» Work to be completed:
Update the listing from its start through the line containing "Action: (x=419, y=160)" by replacing "screenshot" with "capture" and changing nothing else. Leave the pictures out of your answer.

— START OF Stored records —

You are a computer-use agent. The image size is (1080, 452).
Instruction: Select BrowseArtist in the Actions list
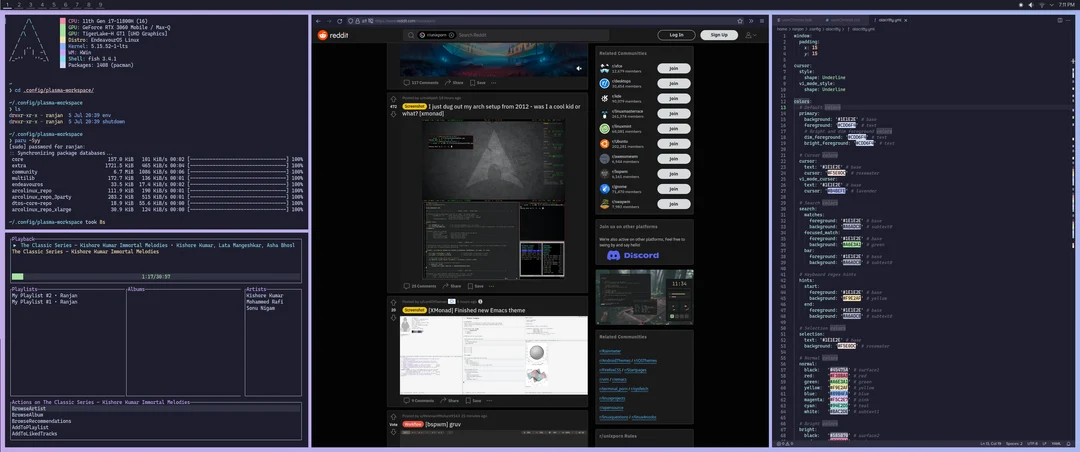30,409
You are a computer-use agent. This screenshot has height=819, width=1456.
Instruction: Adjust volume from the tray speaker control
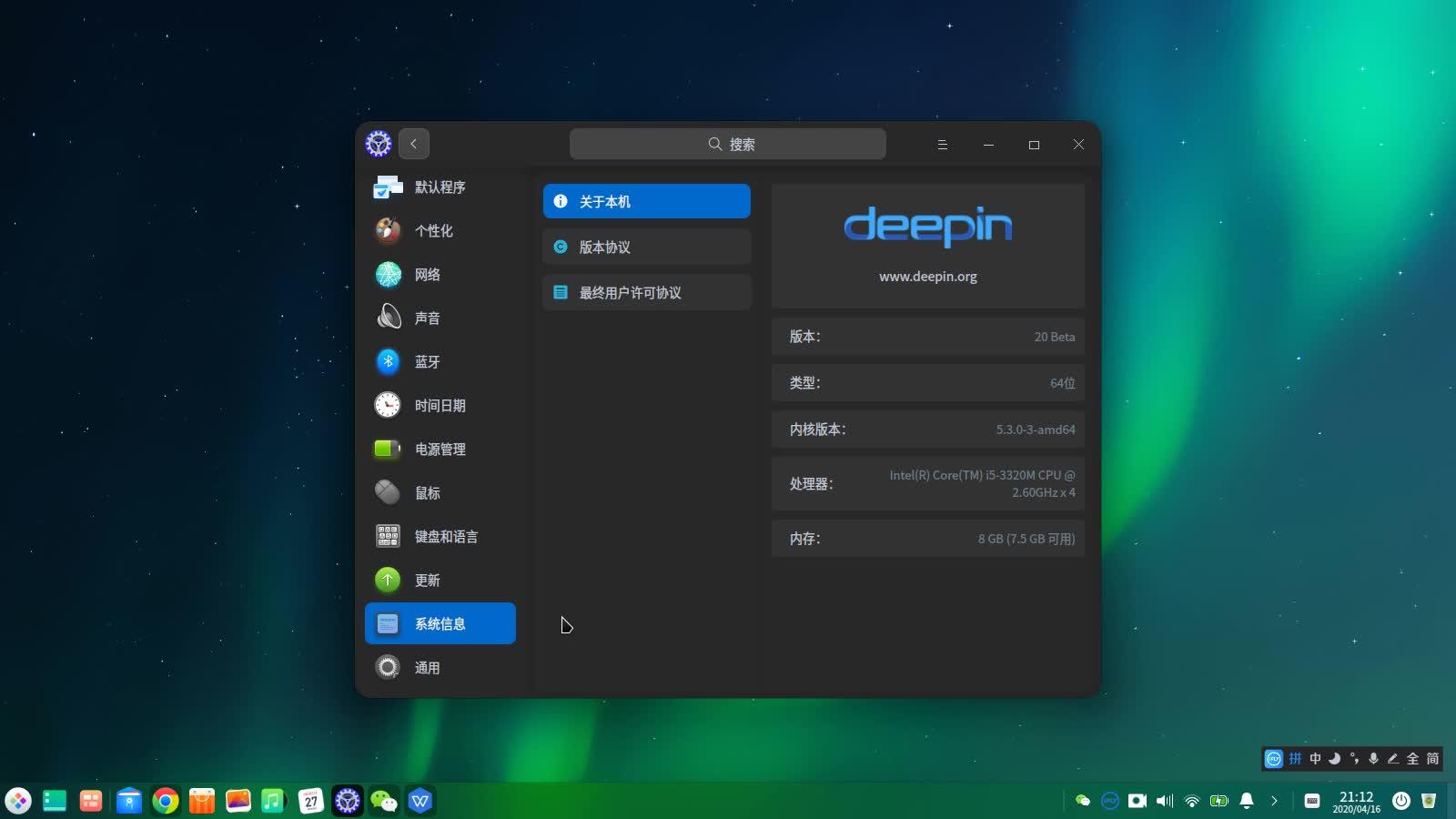click(1164, 802)
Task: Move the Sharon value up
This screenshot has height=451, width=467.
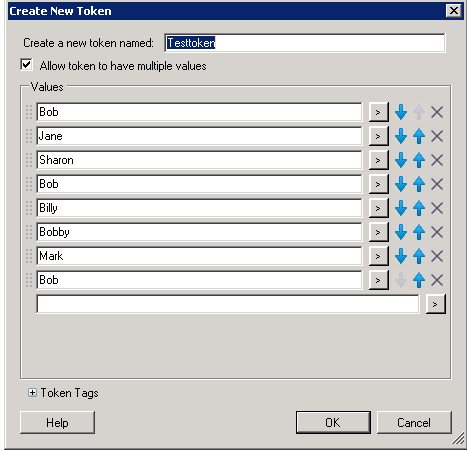Action: (x=419, y=160)
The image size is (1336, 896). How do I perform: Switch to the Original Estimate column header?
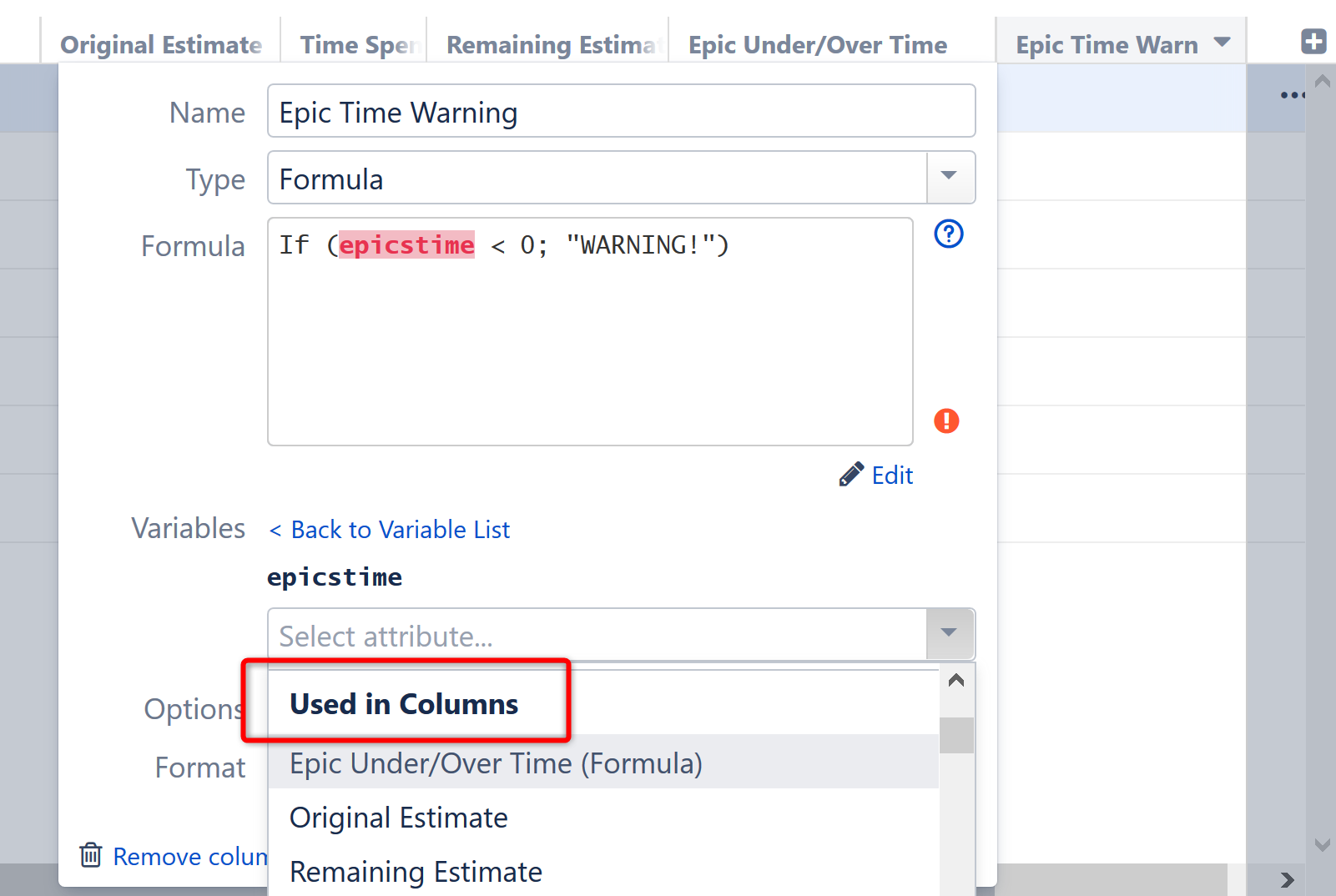[162, 44]
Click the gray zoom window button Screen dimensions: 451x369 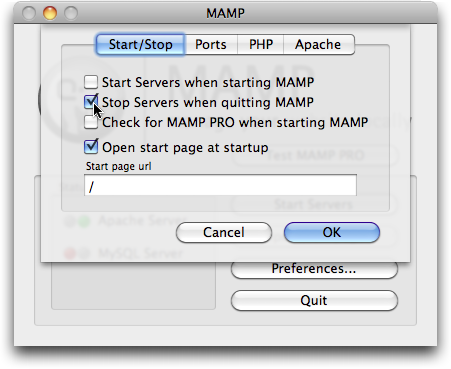click(x=71, y=13)
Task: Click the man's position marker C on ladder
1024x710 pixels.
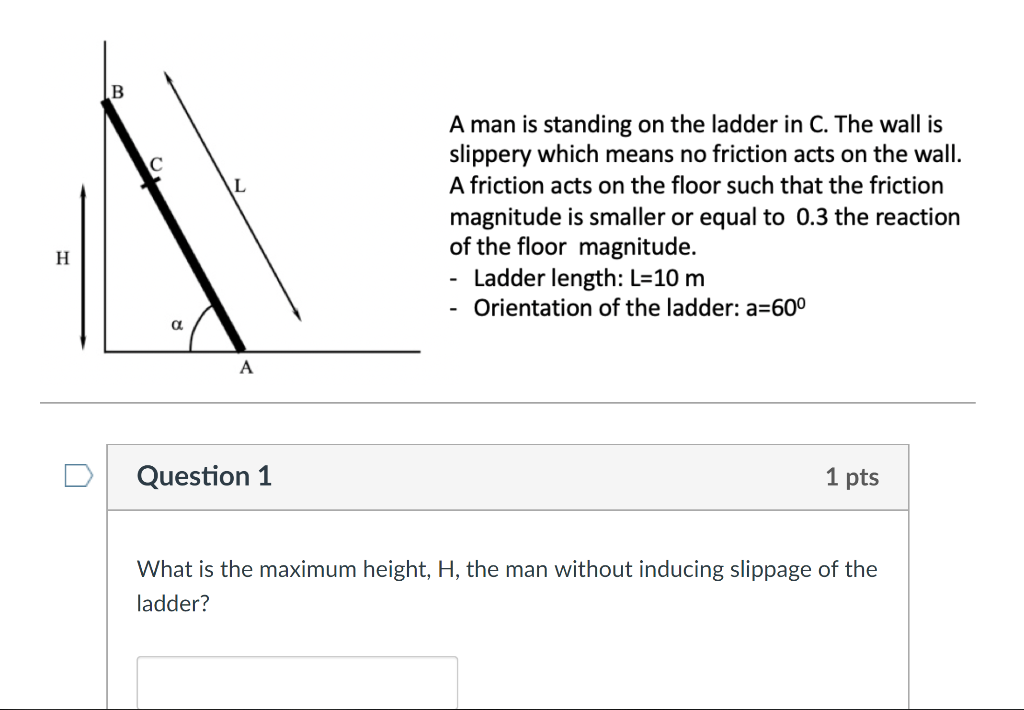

— END OF Stored records —

» Written reply:
You are a computer-use agent. The image size is (1080, 452).
Instruction: Select BrowseArtist in the Actions list
30,409
You are a computer-use agent. This capture has height=819, width=1456.
Instruction: Adjust volume from the tray speaker control
click(1164, 802)
Task: Move the Sharon value up
This capture has height=451, width=467.
Action: (x=419, y=160)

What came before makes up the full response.